⟨

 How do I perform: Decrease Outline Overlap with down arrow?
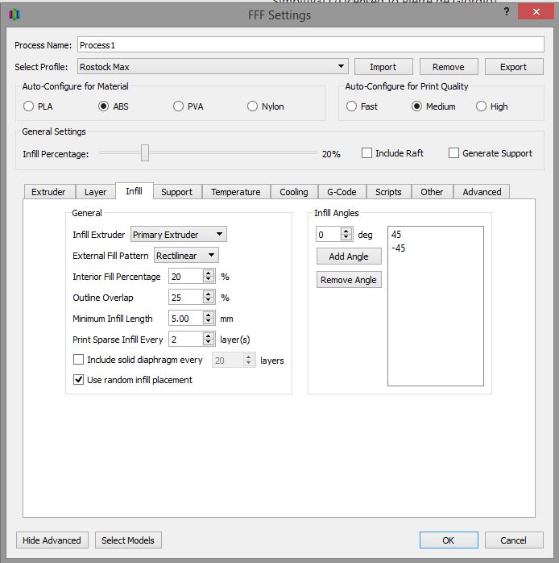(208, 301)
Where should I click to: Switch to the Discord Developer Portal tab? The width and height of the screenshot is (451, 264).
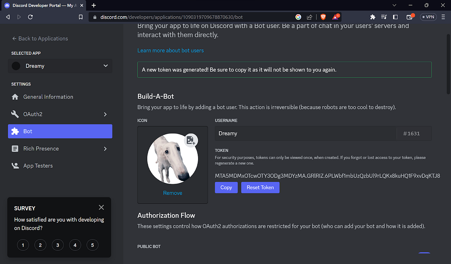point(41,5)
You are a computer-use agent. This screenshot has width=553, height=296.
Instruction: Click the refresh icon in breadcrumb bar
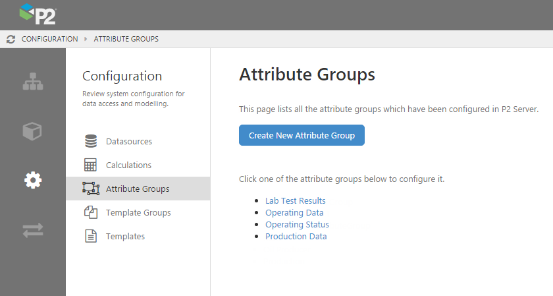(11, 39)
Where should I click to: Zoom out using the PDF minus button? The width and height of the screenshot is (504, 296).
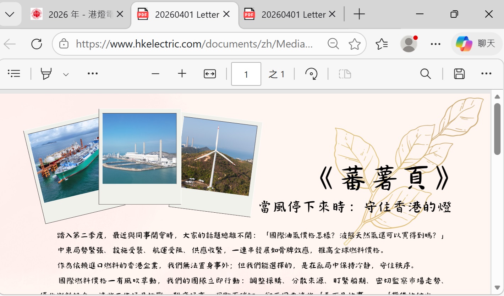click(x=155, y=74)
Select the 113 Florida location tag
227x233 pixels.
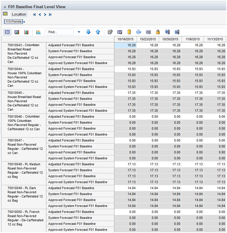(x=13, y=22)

⟩
⟨

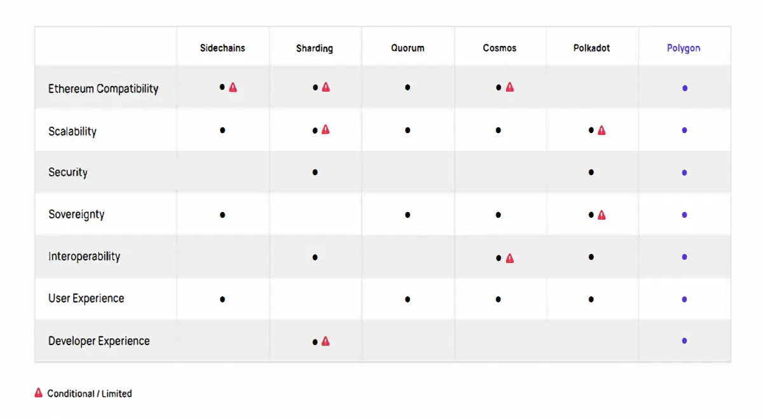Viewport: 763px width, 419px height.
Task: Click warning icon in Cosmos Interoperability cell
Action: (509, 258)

⟩

Return, exactly as they stand, the lines above from the one with "How do I perform: Decrease" to the one with "Select the 113 Florida location tag", omitting any pictures among them.

 How do I perform: Decrease Outline Overlap with down arrow?
(208, 301)
Where should I click to: Switch to the Discord Developer Portal tab? The width and height of the screenshot is (451, 264).
point(41,5)
You are a computer-use agent. This screenshot has width=553, height=296.
Instruction: Click the refresh icon in breadcrumb bar
(11, 39)
Where should I click to: Zoom out using the PDF minus button? The width and height of the screenshot is (504, 296).
click(x=155, y=74)
Select the 113 Florida location tag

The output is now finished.